Ann Arbor, MI
November 5th, 2016
|THE LINE||Michigan –31|
|WEATHER||sunny, about 60
0% chance of rain
Maryland! The Big Ten's less embarrassing cable subscriber grab hired Michigan defensive coordinator DJ Durkin this offseason and looks set to embark on a period of relative success. Maryland's recruiting has already improved radically—right now they're 14th nationally and look set to finish no worse than fourth in the league. The team, meanwhile, has stopped handing out interceptions to any defensive back or homeless man they encounter on the street. At 5-3, Maryland is obviously moving in the right direction.
They'll find out how much over the next three weeks. Since those three weeks are games against Michigan, Ohio State, and Nebraska the likely answer is "not nearly enough," but Rutgers awaits at year's end to provide the sweet succor of bowl eligibility.
This weekend not so much. Vegas has installed Michigan a five-score favorite.
Run Offense vs Maryland
LB Shane Cockerille used to be a dual threat QB, and is bad at both spots
This should be a preposterous blowout. Maryland is #127 of 128 D-I teams in S&P+ rush defense. They gave up 10 yards on 27 attempts in their Big Ten opener against Purdue. Since:
- PSU: 62 rushes, 372 yards, 6 YPA
- Minnesota: 48 rushes, 229 yards, 4.8 YPA
- MSU: 44 rushes, 270 yards, 6.1 YPA
- Indiana: 57 rushes, 414 yards, 7.3 YPA
In addition, Maryland has a 5 YPA, 200 yard day ceded to FIU. Just run the ball a bunch and eventually you will have between two and four hundred yards.

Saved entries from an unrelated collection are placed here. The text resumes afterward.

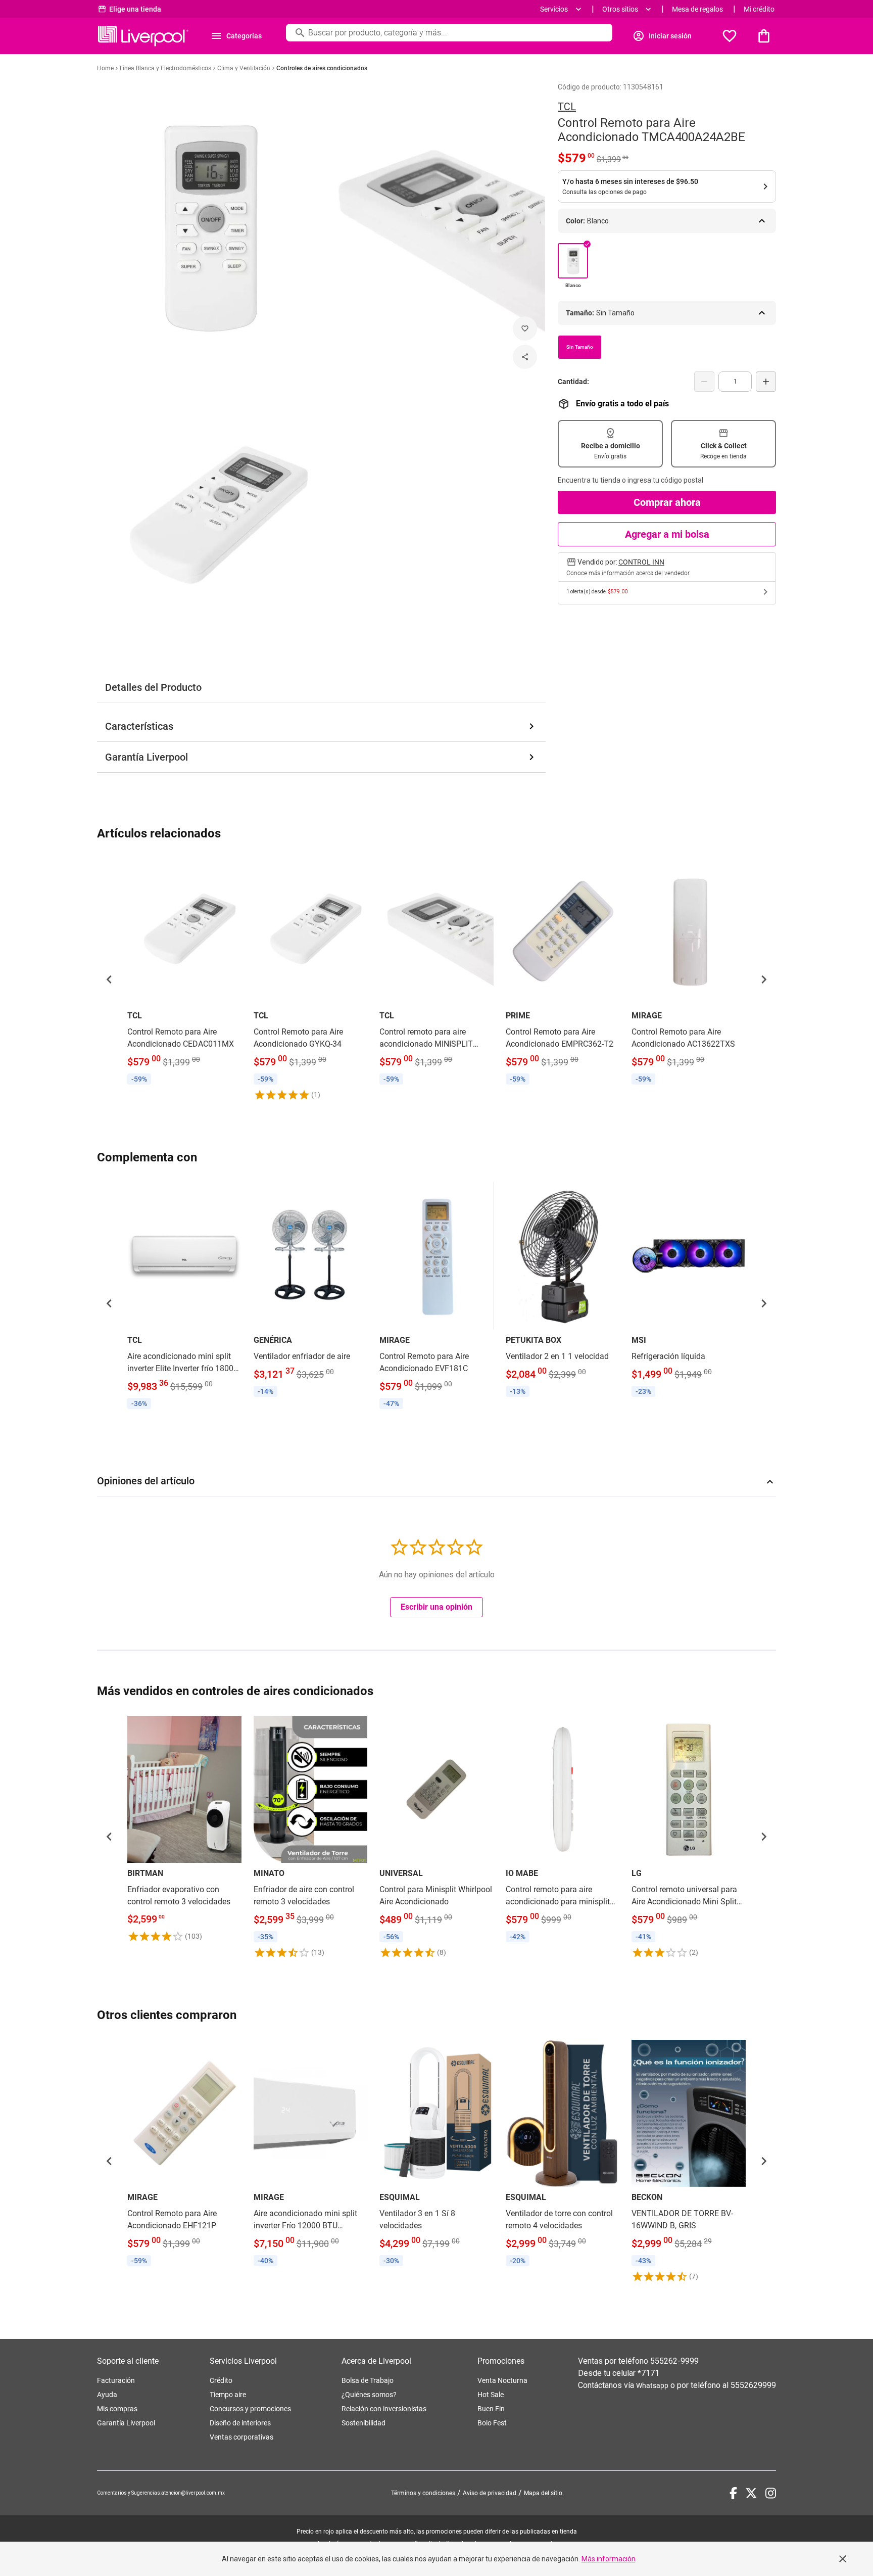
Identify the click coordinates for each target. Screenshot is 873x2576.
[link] (184, 973)
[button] (109, 979)
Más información (608, 2559)
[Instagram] (770, 2493)
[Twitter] (751, 2493)
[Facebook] (733, 2493)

Despite all that above, PFF actually thinks that many Maryland run defenders are good, even great. They rotate six defensive linemen; PFF has all but one significantly positive against the run. DE Roman Braglio is the one exception, and he's only slightly negative.

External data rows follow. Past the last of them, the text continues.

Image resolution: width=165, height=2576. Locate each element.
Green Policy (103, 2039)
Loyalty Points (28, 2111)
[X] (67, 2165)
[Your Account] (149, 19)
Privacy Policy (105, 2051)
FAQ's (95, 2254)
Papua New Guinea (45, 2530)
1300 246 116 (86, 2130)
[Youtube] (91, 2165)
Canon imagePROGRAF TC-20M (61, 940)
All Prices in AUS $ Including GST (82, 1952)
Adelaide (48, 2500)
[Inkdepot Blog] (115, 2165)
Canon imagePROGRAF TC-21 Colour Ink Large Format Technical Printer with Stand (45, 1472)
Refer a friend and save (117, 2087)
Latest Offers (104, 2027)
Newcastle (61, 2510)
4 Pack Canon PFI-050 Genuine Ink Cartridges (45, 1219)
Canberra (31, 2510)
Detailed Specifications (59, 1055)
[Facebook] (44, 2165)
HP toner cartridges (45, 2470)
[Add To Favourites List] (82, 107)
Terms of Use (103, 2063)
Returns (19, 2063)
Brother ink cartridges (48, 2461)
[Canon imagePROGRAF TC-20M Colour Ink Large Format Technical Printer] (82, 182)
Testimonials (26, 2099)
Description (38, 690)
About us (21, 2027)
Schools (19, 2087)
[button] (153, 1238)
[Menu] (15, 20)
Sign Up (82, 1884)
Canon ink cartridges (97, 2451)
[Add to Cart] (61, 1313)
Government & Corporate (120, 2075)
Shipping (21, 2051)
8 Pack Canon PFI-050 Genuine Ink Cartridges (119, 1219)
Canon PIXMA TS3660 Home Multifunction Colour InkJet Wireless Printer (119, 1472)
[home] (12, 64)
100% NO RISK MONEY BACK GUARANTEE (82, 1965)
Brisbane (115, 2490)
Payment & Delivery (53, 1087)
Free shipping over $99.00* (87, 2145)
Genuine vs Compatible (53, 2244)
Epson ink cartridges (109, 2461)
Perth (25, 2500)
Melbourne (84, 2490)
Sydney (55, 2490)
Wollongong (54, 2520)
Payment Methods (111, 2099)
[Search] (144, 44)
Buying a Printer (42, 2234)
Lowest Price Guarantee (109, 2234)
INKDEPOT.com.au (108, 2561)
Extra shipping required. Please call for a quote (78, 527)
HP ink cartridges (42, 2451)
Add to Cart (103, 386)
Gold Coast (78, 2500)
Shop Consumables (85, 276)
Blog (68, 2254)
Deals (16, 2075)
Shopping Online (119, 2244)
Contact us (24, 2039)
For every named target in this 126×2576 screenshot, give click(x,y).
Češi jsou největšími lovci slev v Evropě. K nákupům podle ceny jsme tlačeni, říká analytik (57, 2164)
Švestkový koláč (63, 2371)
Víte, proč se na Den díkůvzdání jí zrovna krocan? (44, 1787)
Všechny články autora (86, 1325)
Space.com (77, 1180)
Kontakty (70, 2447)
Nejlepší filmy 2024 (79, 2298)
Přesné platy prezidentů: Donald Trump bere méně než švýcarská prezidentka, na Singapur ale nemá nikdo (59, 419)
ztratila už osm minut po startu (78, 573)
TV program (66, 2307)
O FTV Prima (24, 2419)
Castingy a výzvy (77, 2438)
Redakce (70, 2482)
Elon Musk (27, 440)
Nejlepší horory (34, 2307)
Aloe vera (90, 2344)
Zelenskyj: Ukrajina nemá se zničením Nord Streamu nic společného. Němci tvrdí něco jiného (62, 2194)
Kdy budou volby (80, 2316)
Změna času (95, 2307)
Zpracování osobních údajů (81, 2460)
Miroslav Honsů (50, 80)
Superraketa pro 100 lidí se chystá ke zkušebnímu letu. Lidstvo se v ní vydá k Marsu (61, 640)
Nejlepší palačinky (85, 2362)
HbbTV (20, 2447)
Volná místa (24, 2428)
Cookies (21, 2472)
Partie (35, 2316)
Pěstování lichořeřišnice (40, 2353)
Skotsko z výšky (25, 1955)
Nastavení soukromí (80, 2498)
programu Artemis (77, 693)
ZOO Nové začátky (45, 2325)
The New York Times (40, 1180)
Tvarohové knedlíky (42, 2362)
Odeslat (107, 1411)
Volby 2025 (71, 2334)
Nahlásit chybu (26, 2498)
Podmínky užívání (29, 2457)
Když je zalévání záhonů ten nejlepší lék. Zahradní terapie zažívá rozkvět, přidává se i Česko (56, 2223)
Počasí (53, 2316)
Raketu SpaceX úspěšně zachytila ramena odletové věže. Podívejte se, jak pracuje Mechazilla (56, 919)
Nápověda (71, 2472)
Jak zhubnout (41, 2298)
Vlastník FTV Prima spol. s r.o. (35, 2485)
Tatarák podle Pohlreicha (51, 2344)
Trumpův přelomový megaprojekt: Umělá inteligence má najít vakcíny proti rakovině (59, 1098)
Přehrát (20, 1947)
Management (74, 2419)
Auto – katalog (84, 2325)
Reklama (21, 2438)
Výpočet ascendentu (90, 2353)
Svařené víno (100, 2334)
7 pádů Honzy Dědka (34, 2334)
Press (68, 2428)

Therefore the back seven is terrible, you assume, and this is... not actually correct. PFF has LBs Shane Cockerille –12.1 and Jermaine Carter Jr –5.8; everyone else is either around even or significantly positive. The Maryland run D, which has put up the numbers above, is collectively +33.1 per PFF numbers. So... that's bizarre.
I guess we'll find out how that can be the case on Saturday. Maryland's results are so consistently horrible that it would be a surprise if Michigan didn't replicate them; Seth didn't really think much of anyone except DT Kingsley Opara, who penetrates a ton and is super-easy to trap as a result. Maryland is good at stopping short yardage (20th nationally) but dead last in in adjusted line yards, so my working hypothesis is that Maryland's front seven gambles a ton—they get a lot of TFLs from their DL—and loses big when they don't get in the backfield.

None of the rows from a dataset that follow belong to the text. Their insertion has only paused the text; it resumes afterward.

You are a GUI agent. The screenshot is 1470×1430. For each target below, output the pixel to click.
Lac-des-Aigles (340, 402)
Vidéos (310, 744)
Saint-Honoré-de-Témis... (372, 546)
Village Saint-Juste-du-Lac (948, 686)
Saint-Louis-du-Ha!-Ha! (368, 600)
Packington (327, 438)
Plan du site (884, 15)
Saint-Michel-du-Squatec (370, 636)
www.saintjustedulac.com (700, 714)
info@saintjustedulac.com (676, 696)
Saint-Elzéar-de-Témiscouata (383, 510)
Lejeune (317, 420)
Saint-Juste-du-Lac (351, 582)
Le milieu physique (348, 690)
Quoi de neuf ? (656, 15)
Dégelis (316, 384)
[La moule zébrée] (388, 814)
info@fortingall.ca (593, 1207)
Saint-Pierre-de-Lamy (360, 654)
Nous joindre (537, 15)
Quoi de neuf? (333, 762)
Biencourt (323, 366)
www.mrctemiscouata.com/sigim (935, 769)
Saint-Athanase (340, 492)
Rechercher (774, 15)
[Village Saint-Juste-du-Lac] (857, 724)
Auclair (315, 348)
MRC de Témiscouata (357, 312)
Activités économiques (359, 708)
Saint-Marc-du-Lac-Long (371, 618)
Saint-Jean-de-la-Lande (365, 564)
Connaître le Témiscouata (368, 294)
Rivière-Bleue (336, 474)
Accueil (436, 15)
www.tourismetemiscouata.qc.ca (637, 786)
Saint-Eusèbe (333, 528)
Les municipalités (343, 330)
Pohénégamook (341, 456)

Michigan's already faced a defense playing similarly: Illinois, which flung players at the LOS pell-mell and occasionally had that work. Michigan ran for 5.4 YPC when Karan Higdon cracked the code late. Maryland might play out similarly; they're worse, though, and are more likely to just get stomped early and late.
KEY MATCHUP: MICHIGAN INTERIOR LINEMEN versus PENETRATION FROM THE DL. They're going to penetrate; stay attached and push them past their spots and it'll be fine.
[Hit THE JUMP for OH MAN THIS LINE against MICHIGAN'S DL is a THING I SAY EVERY WEEK NOW]
Pass Offense vs Maryland
Hill is the top CB with Likely out
Star cornerback Will Likely was knocked out for the season a few weeks ago and will not participate. This is a major loss for the Terrapins because Likely was their best DB by some distance. The rest of the Maryland pass defense is... on the field. More we cannot say.
The combination of Maryland's rush defense and the opposition's quarterback situation has led to some absurd games, like Minnesota passing for 82 yards and winning by three touchdowns. Penn State had just 19 attempts for 8 YPA; Indiana had just 26 attempts despite getting 9.1 YPA. MSU threw just 24 times despite losing 28-17. Only Purdue, which is Purdue, took to the air early and often. Being Purdue, they gathered 3.7 YPA. There has been no opposition even slightly comparable to Michigan, which has a top-ten S&P+ pass offense and a quarterback in a virtual tie atop the Big Ten passer rating efficiency rankings.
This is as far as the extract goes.